Wow, fantastic baby.

Hey guys. I really thot of blogging a really wordy post, but at the second thot, my mind went completely blank. I didnt know how to continue my sentences. Maybe cus I'm not blogging at the correct environment (living room's too ... noisy). Or maybe I'm just .. immune to the many thots running thru my mind. I typed halfway thru, and it goes "........." or even better, I stopped moving my fingers and simply stared blankly at this comp screen.

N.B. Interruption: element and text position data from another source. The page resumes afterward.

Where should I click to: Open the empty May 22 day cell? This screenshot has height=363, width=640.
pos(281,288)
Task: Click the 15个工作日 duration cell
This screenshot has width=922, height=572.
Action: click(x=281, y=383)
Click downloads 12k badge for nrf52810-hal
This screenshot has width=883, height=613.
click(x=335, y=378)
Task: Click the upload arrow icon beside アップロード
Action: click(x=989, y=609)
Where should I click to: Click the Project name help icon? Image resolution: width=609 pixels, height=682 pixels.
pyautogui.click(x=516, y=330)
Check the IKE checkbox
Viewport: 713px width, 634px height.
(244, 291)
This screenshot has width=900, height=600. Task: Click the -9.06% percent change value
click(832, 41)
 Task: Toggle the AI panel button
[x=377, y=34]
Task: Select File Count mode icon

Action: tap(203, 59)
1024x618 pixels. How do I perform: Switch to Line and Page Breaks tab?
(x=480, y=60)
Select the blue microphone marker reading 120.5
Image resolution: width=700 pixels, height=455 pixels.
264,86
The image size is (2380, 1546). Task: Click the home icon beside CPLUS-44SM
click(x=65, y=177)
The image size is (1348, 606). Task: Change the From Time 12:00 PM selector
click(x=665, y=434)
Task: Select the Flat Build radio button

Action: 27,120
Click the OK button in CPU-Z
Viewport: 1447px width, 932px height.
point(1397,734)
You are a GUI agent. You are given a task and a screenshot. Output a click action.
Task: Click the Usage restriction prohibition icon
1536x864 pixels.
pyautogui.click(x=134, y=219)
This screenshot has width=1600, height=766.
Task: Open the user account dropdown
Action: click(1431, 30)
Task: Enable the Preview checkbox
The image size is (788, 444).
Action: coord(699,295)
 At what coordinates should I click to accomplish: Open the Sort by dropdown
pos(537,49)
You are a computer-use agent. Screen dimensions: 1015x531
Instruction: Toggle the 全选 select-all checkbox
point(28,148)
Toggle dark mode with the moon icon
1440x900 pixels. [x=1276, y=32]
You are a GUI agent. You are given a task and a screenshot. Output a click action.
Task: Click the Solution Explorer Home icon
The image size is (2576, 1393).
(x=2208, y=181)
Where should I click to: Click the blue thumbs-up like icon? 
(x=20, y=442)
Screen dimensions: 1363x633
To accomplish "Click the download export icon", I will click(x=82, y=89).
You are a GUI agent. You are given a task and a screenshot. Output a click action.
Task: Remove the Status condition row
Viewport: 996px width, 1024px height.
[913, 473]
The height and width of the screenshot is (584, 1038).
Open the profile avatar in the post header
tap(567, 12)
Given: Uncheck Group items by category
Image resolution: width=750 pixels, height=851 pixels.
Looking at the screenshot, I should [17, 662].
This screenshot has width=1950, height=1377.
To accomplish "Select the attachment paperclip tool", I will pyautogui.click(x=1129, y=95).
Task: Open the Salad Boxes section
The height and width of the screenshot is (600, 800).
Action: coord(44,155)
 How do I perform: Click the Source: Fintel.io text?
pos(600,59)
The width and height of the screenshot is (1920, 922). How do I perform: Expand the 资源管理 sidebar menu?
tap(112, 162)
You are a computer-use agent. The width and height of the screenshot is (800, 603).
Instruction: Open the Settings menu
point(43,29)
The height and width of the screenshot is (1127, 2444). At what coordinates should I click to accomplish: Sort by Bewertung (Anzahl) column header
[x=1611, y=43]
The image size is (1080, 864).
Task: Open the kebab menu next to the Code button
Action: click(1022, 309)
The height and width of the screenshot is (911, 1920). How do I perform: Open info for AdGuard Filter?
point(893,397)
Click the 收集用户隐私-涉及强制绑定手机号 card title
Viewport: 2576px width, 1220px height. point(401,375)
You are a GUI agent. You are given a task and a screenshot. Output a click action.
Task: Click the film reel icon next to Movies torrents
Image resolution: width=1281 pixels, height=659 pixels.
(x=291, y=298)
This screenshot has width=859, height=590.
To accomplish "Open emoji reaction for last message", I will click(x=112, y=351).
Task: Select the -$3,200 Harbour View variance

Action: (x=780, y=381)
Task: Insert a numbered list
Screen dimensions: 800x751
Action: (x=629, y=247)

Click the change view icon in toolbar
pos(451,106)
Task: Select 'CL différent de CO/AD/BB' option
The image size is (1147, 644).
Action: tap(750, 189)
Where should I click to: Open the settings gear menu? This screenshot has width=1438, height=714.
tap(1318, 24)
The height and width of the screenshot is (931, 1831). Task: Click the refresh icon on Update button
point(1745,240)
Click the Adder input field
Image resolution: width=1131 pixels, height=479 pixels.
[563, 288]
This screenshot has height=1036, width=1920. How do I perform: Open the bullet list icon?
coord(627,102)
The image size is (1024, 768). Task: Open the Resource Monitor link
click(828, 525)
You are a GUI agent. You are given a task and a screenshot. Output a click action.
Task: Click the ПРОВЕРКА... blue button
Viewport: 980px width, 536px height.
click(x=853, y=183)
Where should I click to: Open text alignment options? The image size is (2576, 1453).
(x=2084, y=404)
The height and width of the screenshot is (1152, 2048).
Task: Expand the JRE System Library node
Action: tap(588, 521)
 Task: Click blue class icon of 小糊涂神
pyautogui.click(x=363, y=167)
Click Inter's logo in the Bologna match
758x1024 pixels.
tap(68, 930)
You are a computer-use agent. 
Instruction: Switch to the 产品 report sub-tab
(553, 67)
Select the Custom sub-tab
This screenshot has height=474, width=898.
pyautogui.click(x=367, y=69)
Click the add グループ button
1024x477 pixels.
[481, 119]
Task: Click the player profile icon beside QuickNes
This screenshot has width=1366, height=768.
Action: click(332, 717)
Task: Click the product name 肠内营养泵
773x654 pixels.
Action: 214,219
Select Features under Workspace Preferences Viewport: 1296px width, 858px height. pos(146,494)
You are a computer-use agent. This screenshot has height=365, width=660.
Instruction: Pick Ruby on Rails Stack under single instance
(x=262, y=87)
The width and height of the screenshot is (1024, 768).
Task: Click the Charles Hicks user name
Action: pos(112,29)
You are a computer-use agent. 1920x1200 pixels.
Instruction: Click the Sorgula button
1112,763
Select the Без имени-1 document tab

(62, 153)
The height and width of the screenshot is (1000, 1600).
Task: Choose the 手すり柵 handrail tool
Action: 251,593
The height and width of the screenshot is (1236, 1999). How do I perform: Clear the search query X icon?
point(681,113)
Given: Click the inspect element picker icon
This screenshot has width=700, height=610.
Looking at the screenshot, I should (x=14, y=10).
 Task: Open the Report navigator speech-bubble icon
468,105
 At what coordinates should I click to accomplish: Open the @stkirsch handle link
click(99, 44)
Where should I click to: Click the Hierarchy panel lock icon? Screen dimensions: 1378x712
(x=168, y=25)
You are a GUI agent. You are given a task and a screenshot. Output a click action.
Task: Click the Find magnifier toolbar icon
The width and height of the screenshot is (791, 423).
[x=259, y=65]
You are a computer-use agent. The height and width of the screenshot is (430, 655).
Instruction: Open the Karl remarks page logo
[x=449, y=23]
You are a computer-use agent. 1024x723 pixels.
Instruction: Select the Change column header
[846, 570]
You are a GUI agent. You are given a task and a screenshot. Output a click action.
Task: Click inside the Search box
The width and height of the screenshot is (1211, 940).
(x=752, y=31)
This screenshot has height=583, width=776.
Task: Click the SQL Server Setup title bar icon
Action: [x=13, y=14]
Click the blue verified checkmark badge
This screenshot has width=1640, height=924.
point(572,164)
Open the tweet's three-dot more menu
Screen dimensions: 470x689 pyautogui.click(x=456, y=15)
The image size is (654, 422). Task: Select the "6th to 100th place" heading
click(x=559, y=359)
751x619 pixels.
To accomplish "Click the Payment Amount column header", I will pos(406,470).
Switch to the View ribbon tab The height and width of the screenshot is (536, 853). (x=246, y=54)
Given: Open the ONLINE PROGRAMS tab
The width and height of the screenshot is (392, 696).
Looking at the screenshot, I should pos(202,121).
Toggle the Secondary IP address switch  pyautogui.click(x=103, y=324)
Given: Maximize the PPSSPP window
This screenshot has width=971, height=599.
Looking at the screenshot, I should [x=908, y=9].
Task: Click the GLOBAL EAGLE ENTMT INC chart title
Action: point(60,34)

One thing I just dont get it, and I really need someone to enlighten me badly. I'm not in the right state of mind so whatever I'm saying here... I'm not sure if it's making sense, but I'll try to stay sober alright. /Mind's full of "QUICK GET TO HOMEWORK"/

So alright, few years ago - 2 to be exact - I first experienced this. I witnessed or heard from others, but I didnt feel it myself until back then. It seriously wasn't a good experience, and trust me, you wouldn't want to anticipate to feel it. That was when I first got dumped for no good reasons, really. Imagine this, you were really close to this friend and you could withstand his/her attitude when nobody else could. You treated this person really well and didn't mind the flaws. For me, I went like, it's alright, why, i thot it was okay? that kind of thot. Then like in a blink of an eye, you felt this : PEWWWWWW BOM! you fell from the 100th floor and died. The person walked away while you're on the way down to 1st from 100th floor. Taadaa that's it. Feel that emptiness? That kind of WHAT THE HELL IS THIS TREATMENT? You know? You know? Okay nvmind so that's what happened to me years ago. It's alright, I still survived, miraculously.

Then next, recently. RECENTLY. I'm really immune to it I swear, even tho it's only my second time. This time round, i felt like a withered flower thrown on the floor right now. Sorry if this example is a lousy one cus I CAN'T CONCENTRATE RIGHT NOW. Um okay where was I. So now my thot is like, errr okay this is it. I tried so badly to salvage it, but it's totally ridiculous how they just left you for no reasons. HOW RI DI CU LOUS can things be. I really wonder how people cherish things, and how easy-breezy they can just let go of some really precious thing it was once thot to be. They simply let it go like a small kid holding on to a bunch of balloons then fly it up into the sky thinking it's really pretty (okay yes it is I admit cus I think it looked nice in the sky flying freely too) BUT OI IM NOT BALLOONS.

There's really alot more to say, but I think i'm just gonna cut it short. I got tired of holding on to it, but i wouldnt mind if I were to continue holding. But tell me, tell me what's the point of holding even w energy when that thing doesnt want me to hold on to? Enlighten meeeeee PLEASE? :)

Alright gonna get back to my work now!